“Of course you can’t think about marriage right now! Neither of us should—not really. We’re sixteen. That’s entirely too young. Isn’t that what you’ve always said, Mother?” Camille had sounded strained, almost frightened.
“Thinking about a thing and preparing for a thing are not one and the same, Camille. Opportunity should not be overlooked. And that is what I have always said.” Mrs. Elcott had peered down her long nose at me while she spoke with disdain.
“Well, I think it is a good thing that I am devoted to my father,” I’d responded, feeling horribly uncomfortable and unsure of what else to say.
“Oh, we are all in agreement about that!” Mrs. Elcott had said.
They hadn’t stayed long after Father’s appearance. Mrs. Elcott had rushed Camille off, not giving us even one small chance to speak to each other alone. It was as if she’d gotten what she’d come for and left satisfied.
And me? What had I gotten?
I’d hoped for validation. Even though the affection of the handsome young Arthur Simpton had turned from me to my friend, I’d believed it was my duty as a daughter to care for my father. I’d felt that Camille and her mother would see that I was doing my best to carry on after Mother—that in a little over two months I’d grown from girl to woman. I’d thought that somehow I could make the loss of Mother bearable.
But in the long, silent hours after their visit, my mind had begun to replay the events and to view their facets differently, and on retrospection I feel my second view to be more valid than my first. Mrs.
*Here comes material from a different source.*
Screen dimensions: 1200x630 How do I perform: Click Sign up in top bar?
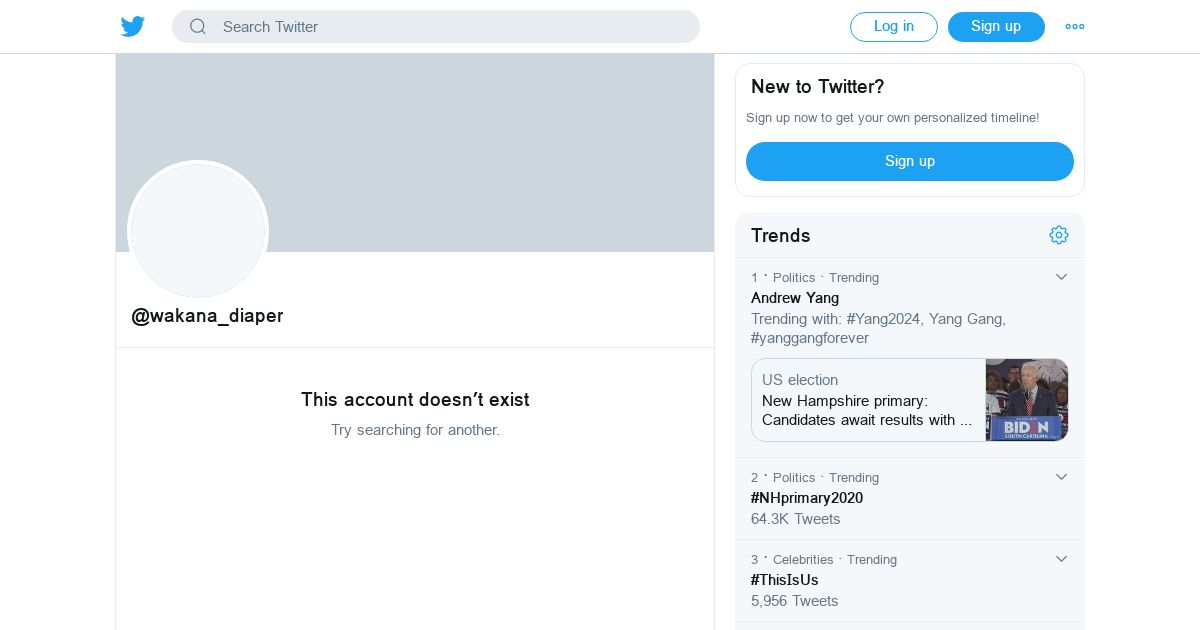click(x=995, y=27)
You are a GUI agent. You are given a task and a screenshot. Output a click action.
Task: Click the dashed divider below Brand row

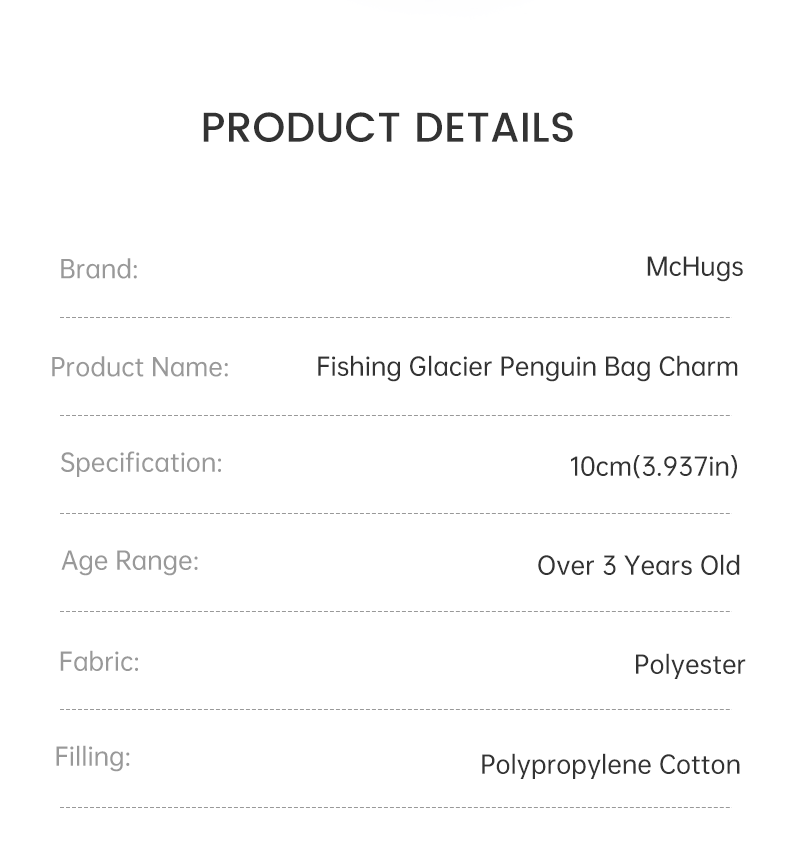point(395,318)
Elcott had wanted substantiation of the gossip; she’d gotten her wish. She had also wanted to make it very clear that Arthur Simpton would not now be a part of my future and that no man—other than Father—would be a part of my foreseeable future. She had accomplished both tasks.
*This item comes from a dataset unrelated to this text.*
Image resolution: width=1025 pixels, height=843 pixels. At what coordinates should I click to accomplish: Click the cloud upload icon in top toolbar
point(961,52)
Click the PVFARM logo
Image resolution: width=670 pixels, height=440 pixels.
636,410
I’d sat up that night and waited for Father’s return. Even now, as I record what happened next, I cannot fault myself for my actions. As the Lady of Wheiler Mansion, it was my duty to see Father cared for—to be there with a tea or possibly a brandy for him—as I’d imagined Mother had often done upon his late return from work dinners. I had expected Father to be tired. I had expected him to be himself: aloof, gruff, and overbearing, yet polite and appreciative of my fidelity.
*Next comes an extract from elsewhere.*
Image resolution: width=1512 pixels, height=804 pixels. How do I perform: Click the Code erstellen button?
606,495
I had not expected him to be drunk.
I’d seen Father filled with wine. I had glimpsed him red nosed and effusive in his praise of Mother’s beauty as they went out in the evenings, dressed formally and trailing the scent of lavender, lemon, and cabernet. I cannot remember ever seeing them upon their return. Had I not been asleep in my bed, I would have been brushing my hair or embroidering the fine details of violets at the bodice of my newest day dress.
I realize now that Father and Mother had been to me like distant moons circling the self-absorption of my youth.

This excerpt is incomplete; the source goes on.